Reconnaître des termes "qui appartiennent à la profession"
Pour la présidente de l'Ordre, il s'agit surtout d'officialiser un état de fait. «C'est d'autant plus équivoque que depuis de nombreuses années, et dans de nombreux plans de santé publique, on donne un rôle de consultation aux infirmières... Quand on met dans le plan cancer une consultation des infirmières dans le dispositif d'annonce pour qu'elles réexplicitent au patient son diagnostic, qu'elles aident ce patient à comprendre comment va se dérouler son plan de soins, etc, c'est une notion qui existe. Quand dans le plan Alzheimer, on donne un rôle aux infirmières notamment d'accompagnement et de consultation des aidants pour les soutenir dans la compréhension de la maladie et des effets sur la vie du patient et de son entourage, on donne aussi déjà cette possibilité aux infirmiers. Et je pourrais citer d'autres exemples. Donc il y a quand même une ambiguïté à ne toujours pas vouloir reconnaitre ces termes qui appartiennent à notre profession», regrette-t-elle.
Il faut arrêter de mettre les professions en concurrence.
Dans le même ordre d'idée, la notion de diagnostic infirmier «existe depuis plusieurs dizaines d'années et est utilisée dans le monde entier par l'ensemble des professionnels de santé», défend Sylvaine Mazière-Tauran. Il serait aberrant pour toute une profession, «de se voir refuser d'utiliser des termes qui lui sont pourtant spécifiques», souligne la présidente de l'Ordre infirmier, rappelant que les infirmiers disposent de leurs propres outils, de la même manière que les masseurs-kinésithérapeutes ou les sages-femmes ont les leurs et qu'ils n'empiètent pas pour autant sur le diagnostic et la consultation médicale. «Donc il faut arrêter de mettre les professions en concurrence. Nous serons attentifs à ce que les députés vont voter, mais on a bien vu dans l'ensemble des amendements proposés en commission des Affaires sociales, une volonté de laisser les infirmières sans autonomie, sans possibilité d'exprimer leurs compétences dans le système de santé, ce qui est pourtant extrêmement important pour nous : cette autonomie et cette reconnaissance».

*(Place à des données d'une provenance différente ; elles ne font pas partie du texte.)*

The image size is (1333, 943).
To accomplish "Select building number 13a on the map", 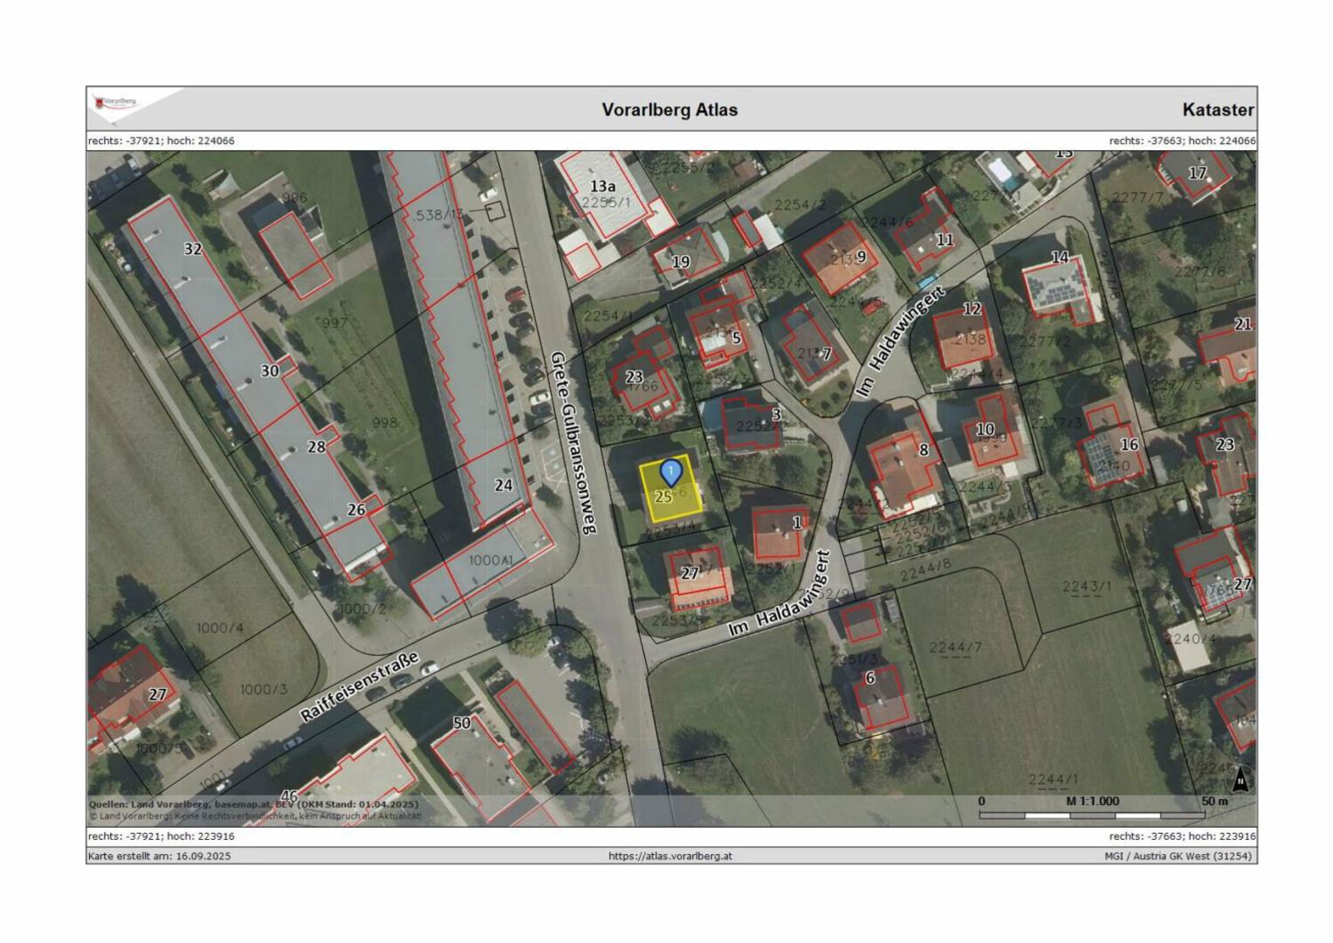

Face à la désertification médicale, les infirmières, à même selon l'ONI de résoudre certaines difficultés d'accès aux soins, se sont vu déléguer ces dernières années de plus en plus de tâches médicales (vaccination, réalisation de certificats de décès, suivi de malades chroniques pour les infirmières en pratique avancée...). Promouvoir la vaccination, aider à prendre rendez-vous, vérifier l'adaptation du logement, les effets indésirables d'un traitement... Les infirmières assurent aussi un «accompagnement global» sans être rémunérées pour, soulignent les syndicats. L'enjeu de cette loi est bien de poser un cadre. De là découleront, espèrent les grandes instances représentatives des infirmiers, un accès facilité aux soins sur le territoire, et en cela une partie de la réponse aux problèmes du système de santé, mais aussi une fidélisation et une attractivité qui manquent cruellement à la profession, en mal de reconnaissance.